In this case, a SIMD-optimized distance metric, the L2 Distance, is used. Dynamic Indexing would have been an alternative, in which case the Index would switch from Flat to HNSW, but since we already know the total count to be high (default switch is around 10000, while we have 87000 documents), HNSW made more sense.
Having experimented with RANKED
and RELATIVE
fusion methods, I chose to use RELATIVE
for my project as it offered better results. I parameterized the fusion using alpha=0.6
which offered the best performance for my Hybrid Search.
Before re-ranking, a vector alignment on the semantic search results is performed using the candidate's interested_roles
. At this stage, the retrieval would have fetched a maximum of 50 vectors, but usually less since only the first 4 groups are fetched (according to the score) using auto_limit=4
.
Following that, a cross-encoder model by Cohere named rerank-english-v3.0
is used to re-rank the <50 results based on the role's description
. This early-interaction mechanism vastly improved the search results for the top 5 (or any number, between 1 and 20) highest-ranked roles for a candidate.
The query search space is constrained using filters.

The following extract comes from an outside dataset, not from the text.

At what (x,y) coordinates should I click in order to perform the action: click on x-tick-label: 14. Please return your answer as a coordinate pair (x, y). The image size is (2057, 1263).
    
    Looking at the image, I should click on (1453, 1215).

An automatic filtering mechanism is implemented by which the application can automatically infer filters such as industries, location, and role preferences based on the professional summary.

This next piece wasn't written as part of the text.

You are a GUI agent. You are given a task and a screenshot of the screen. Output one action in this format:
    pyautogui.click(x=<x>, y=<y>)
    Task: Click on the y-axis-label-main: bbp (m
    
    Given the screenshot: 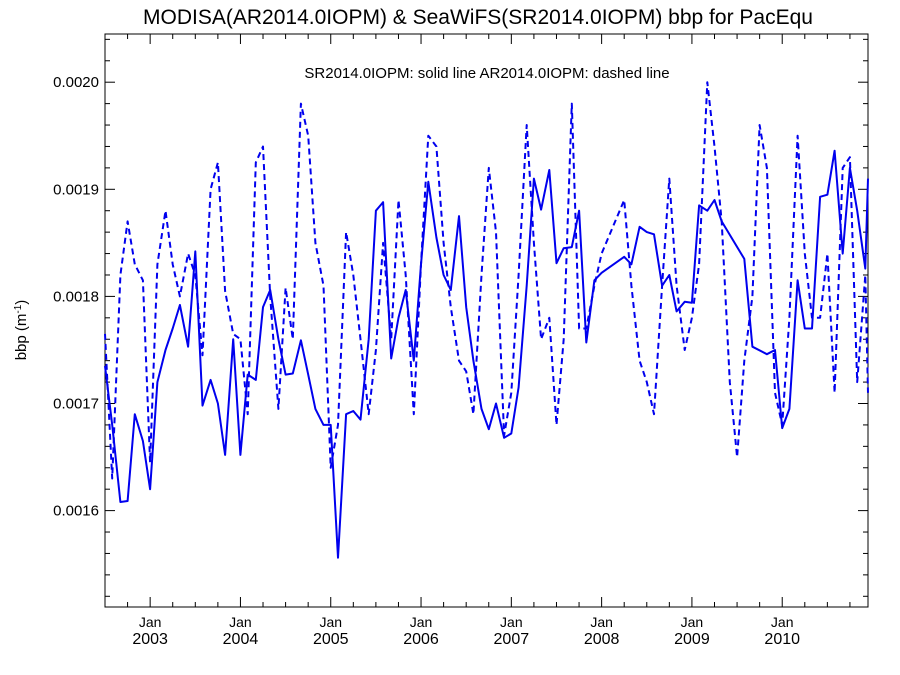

For this mechanism, the LLM is queried using a gated prompt mechanism which is validated using deterministic and subsequent LLM queries. Once an answer for one or more of the several questions about a user's profile passes a specification, they are excluded from subsequent LLM calls if the LLM is queried again to satisfy the unmet specifications. This expedites convergence of data extraction.
This is intended to only behave as a good starting point, and the user is expected to customize them to their needs.
The UI is built using StreamLit
. It enables the user the input some text about themselves, as a professional summary, and auto-set the filters such as roles, industries, location, role type, and number of reranked results to fetch. Following this auto-inference or setting the filters manually (or not) the user may choose to perform the search.
The results of this search are shown one by one using the Previous Role
and Next Role
buttons. The button beneath this output box enables the user to apply to a selected role.
There are also some pre-defined examples, the same 27 professional summaries I used for examples. These can be accessed by the Previous Example
and Next Example
buttons on the top right, which will prefill the user input text box accordingly.
This project currently uses a containerized Weaviate
server, but Ollama
and the rest of the components are run locally. This is on purpose. During experimentation, running Ollama
and the application un-containerized is an order of magnitude more performant than otherwise. The code to run Ollama
as a container exists inside the docker-compose.yml
as well as
an entrypoint.sh
script to pull the required models inside the container. However, these components can be easily containerized if needed, into a 3-container setup: Weaviate
, Ollama
, and Streamlit App
.
Parts of this project would directly benefit from some functionality offered by DSPy, as follows:
Assertions: When we are using LLM to extract data from a summary, we use multiple binary validations (whether the generation meets the spec), as found in llm_utils.py:6-11
. This kind of functionality is where DSPy excels, while simultaneously improving the prompt using teleprompters
/optimizers
based on advanced Bayesian-Optimization algorithms like MIPRO.